The SETD3 protein was also shown to be involved in enteroviral infections [63]. Employing two human EVs—rhinovirus C15 (RV-C15) and EV-D68—SETD3 was selected as a hypothetical host factor essential for the infectiousness of EVs. The potential contribution of SETD3 in the pathogenesis of EVs is described in Section 4. An in vivo study indicated that SETD3 deficient (Setd3−/−) mice were viable and showed no symptoms of viral infection [63]. In the context of viral infections, the region encoding the SETD3 protein was recently shown to be an integration site in the precancerous human papillomavirus infections [79]. While only two reports are currently available regarding the importance of the SETD3 protein in viral contagiousness, it is extremely important, taking into account the current pandemic status, to investigate the role of host proteins in the progression of viral infections.

6. Outlook

Although studies have established that SETD3 is the long sought, actin specific histidine N-methyltransferase, the biochemical properties of this protein as well as the cellular processes it regulates are yet to be understood in detail.
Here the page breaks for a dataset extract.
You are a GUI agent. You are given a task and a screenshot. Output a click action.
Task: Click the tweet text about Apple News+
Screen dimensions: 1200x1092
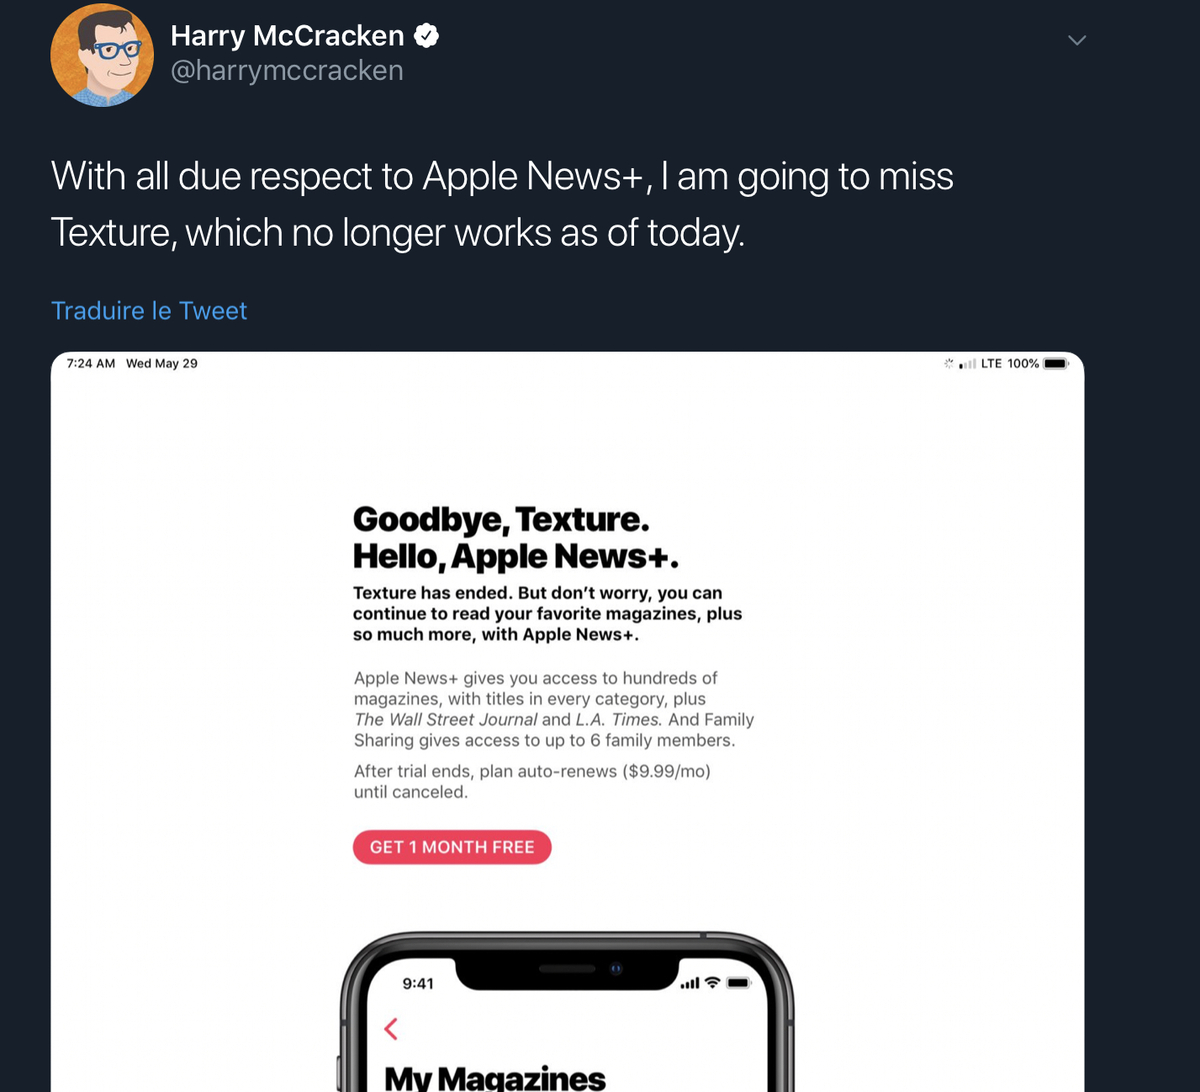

For instance, the crystal structure of the SETD3–actin complex has not been deciphered and attempts made so far to crystalize the complex were unsuccessful [31]. A possible explanation for this failure could be that the actual physiological form of actin bound and subsequently methylated by SETD3 is not known, and whether the substrate is F-actin, G-actin, or, perhaps, G-actin in a complex with unidentified protein(s) should be verified. However, data collected from experiments involving the purification of native SETD3 showed that the enzyme is tightly bound to myofibrils, suggesting that it forms a relatively stable complex with myofibrillar proteins [14,17].
Further work is needed to explain the functions of SETD3 methyltransferase in the cell nucleus. One may hypothesize that nuclear SETD3 exhibits different substrate specificity and targets histone H3, as has been previously shown for isolated human nucleosomes [44]. Intriguingly, avian histones were reported to undergo Nτ–methylation at histidine residues [80], and so it would be interesting to verify whether SETD3 might be responsible for such modification. If true, SETD3 would be recognized as another dual specificity protein methyltransferase whose target activity depends on its interaction with a specific (non)substrate protein(s) [81,82]. Alternatively, the enzyme might work as a scaffold protein, facilitating the formation of a yet unknown protein complex, similar to that observed in the case of enteroviral protease 2A [63].
The regulation of SETD3 activity is another topic that remains to be investigated. All studies to date have focused only on mammalian SETD3. However, the enzyme is prevalent in multicellular eukaryotes. Thus, it would be of considerable interest to analyze the orthologs from more evolutionarily distant species, particularly in the plant kingdom. It is still unclear whether SETD3 catalyzes the methylation of histidine residues in plant proteins, and if so, what would be the physiological importance of SETD3 in plant species.
In conclusion, at the current research stage, our knowledge of the SETD3 protein seems to be in its infancy. Although a lot is known about the structure of SETD3 and the mechanism of actin H73 methylation, the understanding of the physiological importance of the enzyme is still very limited. Future research will need to address the above questions in more detail in order to gain in depth knowledge about SETD3.

Author Contributions

Writing—original draft preparation, A.W., S.K., T.I. and J.D.; visualization, A.W., T.I. and J.D. All authors have read and agreed to the published version of the manuscript.

Funding

This work was funded by the Opus 14 grant (UMO-2017/27/B/NZ1/00161) from the National Science Centre, Poland. SK was supported by the Foundation for Polish Science (FNP).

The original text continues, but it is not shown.